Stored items
***

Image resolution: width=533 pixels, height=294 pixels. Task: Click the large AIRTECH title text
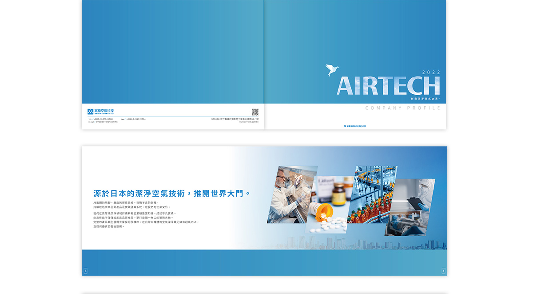[388, 86]
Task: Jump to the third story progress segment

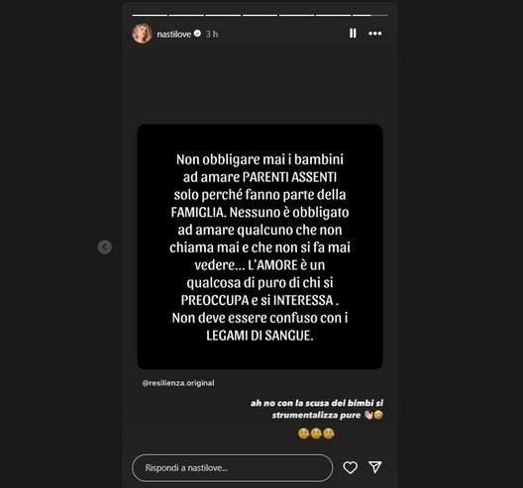Action: (223, 15)
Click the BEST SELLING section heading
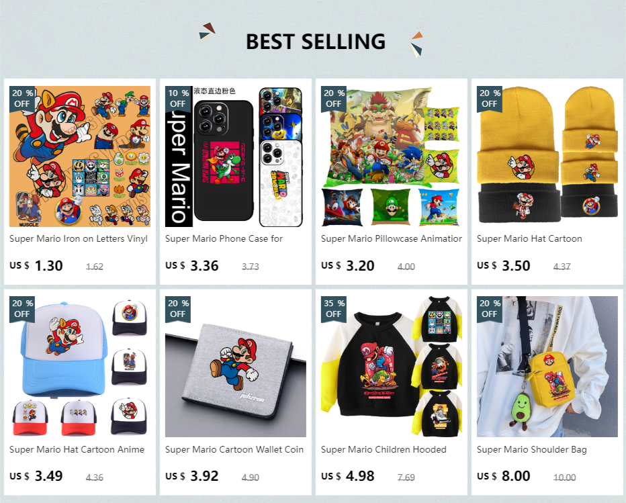This screenshot has height=503, width=626. click(x=316, y=42)
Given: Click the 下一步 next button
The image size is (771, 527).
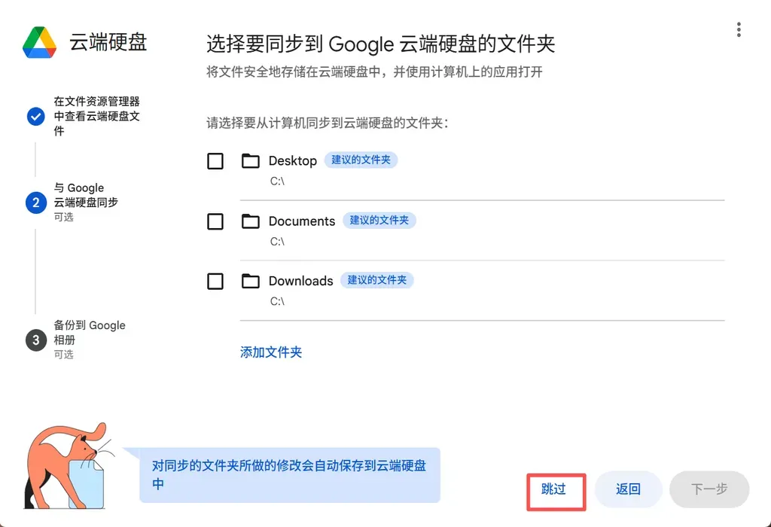Looking at the screenshot, I should (709, 489).
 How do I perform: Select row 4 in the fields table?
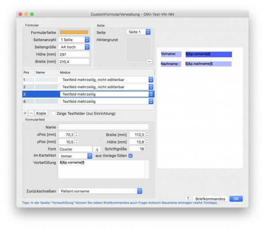point(88,101)
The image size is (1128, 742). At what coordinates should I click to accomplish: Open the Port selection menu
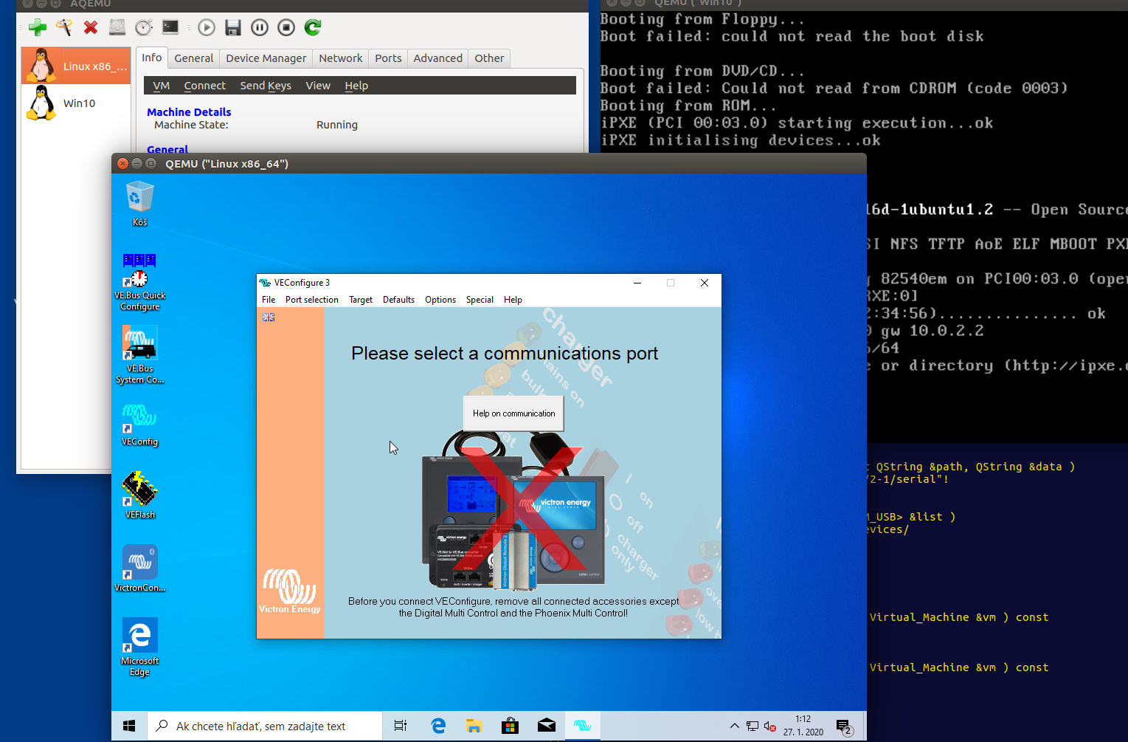pyautogui.click(x=311, y=300)
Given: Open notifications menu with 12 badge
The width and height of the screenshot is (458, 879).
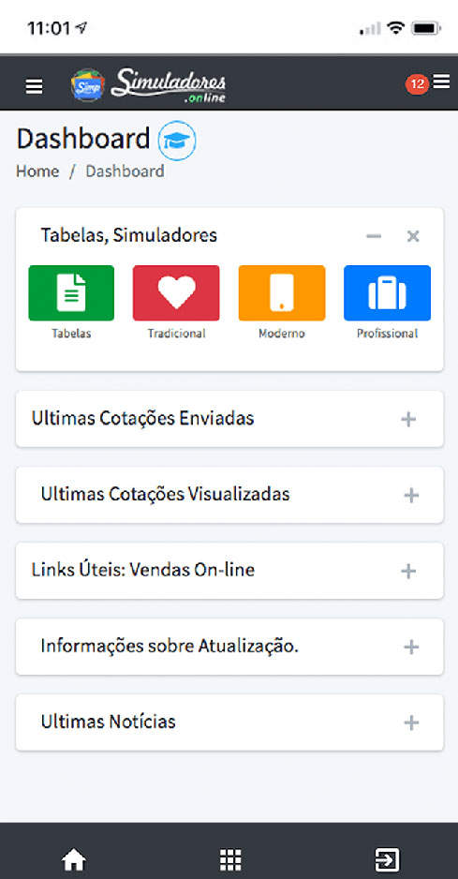Looking at the screenshot, I should [x=428, y=83].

***

◆ PROBLEM:
Each record above goes into the copy unchanged; the pictures do not.

◆ RESULT OF THE TASK:
Image resolution: width=533 pixels, height=294 pixels. Task: Click the large AIRTECH title text
[388, 86]
Task: Jump to the third story progress segment

Action: (223, 15)
Click the BEST SELLING section heading
This screenshot has height=503, width=626. click(x=316, y=42)
Given: Click the 下一步 next button
The image size is (771, 527).
Looking at the screenshot, I should (709, 489).
 How do I perform: Select row 4 in the fields table?
point(88,101)
The image size is (1128, 742). At what coordinates should I click to accomplish: Open the Port selection menu
pyautogui.click(x=311, y=300)
Given: Open notifications menu with 12 badge
The width and height of the screenshot is (458, 879).
Looking at the screenshot, I should [x=428, y=83].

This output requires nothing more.